The editing stage introduces an Interleaved Trellis module, alternating between Trellis-text (strong instruction following) and Trellis-image (high detail fidelity). Latent features outside the mask are injected from the original inversion trajectory at each step. Stage 1 masks are downsampled to \(16^3\), while Stage 2 employs soft masks to blend boundary voxels and eliminate floating artifacts.

Loss & Training

This is a inference-only method. The agent autonomously explores combinations of positive/negative prompts and supports multi-round iterative editing.

Key Experimental Results

Main Results: Quantitative Comparison (57 assets, including Add/Modify/Delete)
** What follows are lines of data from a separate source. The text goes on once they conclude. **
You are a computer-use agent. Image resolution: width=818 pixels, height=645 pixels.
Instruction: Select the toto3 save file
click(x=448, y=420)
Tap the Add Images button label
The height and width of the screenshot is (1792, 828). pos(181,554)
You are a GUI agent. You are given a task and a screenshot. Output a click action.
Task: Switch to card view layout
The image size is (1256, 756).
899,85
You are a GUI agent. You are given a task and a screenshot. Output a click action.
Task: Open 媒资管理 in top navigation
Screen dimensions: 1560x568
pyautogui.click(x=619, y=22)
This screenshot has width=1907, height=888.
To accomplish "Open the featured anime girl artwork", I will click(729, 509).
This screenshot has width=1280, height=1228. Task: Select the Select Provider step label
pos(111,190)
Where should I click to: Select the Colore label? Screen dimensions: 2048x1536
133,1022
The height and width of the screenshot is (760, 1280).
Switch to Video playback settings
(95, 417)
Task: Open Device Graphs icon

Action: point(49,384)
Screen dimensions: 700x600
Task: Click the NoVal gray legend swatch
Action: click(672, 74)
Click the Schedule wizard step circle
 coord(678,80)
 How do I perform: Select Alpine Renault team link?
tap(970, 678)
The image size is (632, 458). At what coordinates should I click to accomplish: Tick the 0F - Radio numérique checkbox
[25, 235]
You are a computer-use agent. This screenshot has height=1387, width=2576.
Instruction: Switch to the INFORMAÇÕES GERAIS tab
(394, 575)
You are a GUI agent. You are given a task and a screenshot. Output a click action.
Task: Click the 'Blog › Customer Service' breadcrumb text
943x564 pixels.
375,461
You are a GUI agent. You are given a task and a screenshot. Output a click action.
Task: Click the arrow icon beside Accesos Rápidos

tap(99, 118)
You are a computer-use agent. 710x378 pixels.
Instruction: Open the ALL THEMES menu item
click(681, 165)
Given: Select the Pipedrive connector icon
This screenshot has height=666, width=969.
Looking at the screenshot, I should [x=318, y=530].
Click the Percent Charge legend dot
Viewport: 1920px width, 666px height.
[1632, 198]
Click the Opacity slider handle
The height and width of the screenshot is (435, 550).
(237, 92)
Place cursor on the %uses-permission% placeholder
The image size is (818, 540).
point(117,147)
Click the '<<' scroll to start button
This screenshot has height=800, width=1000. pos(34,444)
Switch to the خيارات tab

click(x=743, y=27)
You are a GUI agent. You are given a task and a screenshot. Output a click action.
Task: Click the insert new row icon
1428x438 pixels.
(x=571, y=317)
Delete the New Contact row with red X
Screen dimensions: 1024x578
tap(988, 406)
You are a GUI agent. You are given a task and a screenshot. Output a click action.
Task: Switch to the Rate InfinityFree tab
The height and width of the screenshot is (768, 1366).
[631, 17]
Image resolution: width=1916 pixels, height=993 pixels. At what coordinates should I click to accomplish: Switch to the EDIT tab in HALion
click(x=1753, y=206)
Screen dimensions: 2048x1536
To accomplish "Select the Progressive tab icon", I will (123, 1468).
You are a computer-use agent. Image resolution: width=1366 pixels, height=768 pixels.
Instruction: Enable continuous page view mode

Method Manual Mask CLIP-T↑ CD↓ PSNR↑ SSIM↑ LPIPS↓ FID↓
Instant3dit 0.227 0.027 20.86 0.851 0.153 80.35
VoxHammer 0.235 0.027 24.36 0.890 0.087 34.95
Trellis 0.247 0.010 37.35 0.984 0.017 31.10
Ours (Auto Mask) 0.252 0.016 29.45 0.953 0.045 29.49
Ours + Manual Mask 0.252 0.008 37.69 0.984 0.015 27.38

User Study (Human Preference)

Comparison Text Alignment Win Rate Background Preservation Win Rate 3D Quality Win Rate
vs. Trellis 92.5% 82.0% 90.8%
vs. VoxHammer 89.8% 79.3% 90.2%

Ablation Study

Configuration PSNR↑ SSIM↑ LPIPS↓ FID↓
Full Method 29.45 0.953 0.045 29.49
w/o Trellis-text (image only) 28.06 0.943 0.054 30.59
w/o Edit region mask 25.65 0.921 0.068 33.95

Key Findings

  • Even without manual masks, Vinedresser3D outperforms baselines in CLIP-T (0.252) and FID (29.49).
  • With manual masks, the method achieves optimal performance across all metrics, with PSNR improving from 29.45 to 37.69.
  • Use of the Interleaved Trellis design and automated region detection significantly contributes to final quality.
  • Using only Trellis-image results in distortions or illogical outputs in occluded areas.

Highlights & Insights

  1. Agentic Paradigm Innovation: First use of MLLM as a "brain" for 3D editing, coordinating specialized models for segmentation, image editing, and 3D generation.
  2. 3D Reasoning via 2D MLLM: Despite 2D training, MLLMs implicitly understand 3D spatial semantics through multi-view renderings.
  3. Closing the Automation Gap: Automated detection outperforms manual-mask baselines in text alignment and overall quality.
  4. Interleaved Denoising Strategy: Alternating between text and image guidance effectively compensates for the weaknesses of each modality.

Limitations & Future Work

  1. Non-Native 3D Input for MLLM: Reliance on multi-view renderings leads to potential information loss compared to native 3D inputs.
  2. Dependency on External Tools: Imperfections in PartField segmentation can impact region accuracy.
  3. High Inference Cost: Multiple MLLM calls, renderings, and model executions lead to significant latency and overhead.
  4. Coupling with Trellis: The inversion and editing modules are deeply integrated with the Trellis architecture, making migration to other models complex.

Rating

⭐⭐⭐⭐ (4/5)

Utilizing an MLLM agent for 3D editing is a compelling direction. The design is robust, with experimental results showing clear leadership in text alignment and user preference. Automated mask detection significantly enhances usability. Limitations include the computational cost and narrow evaluation scale.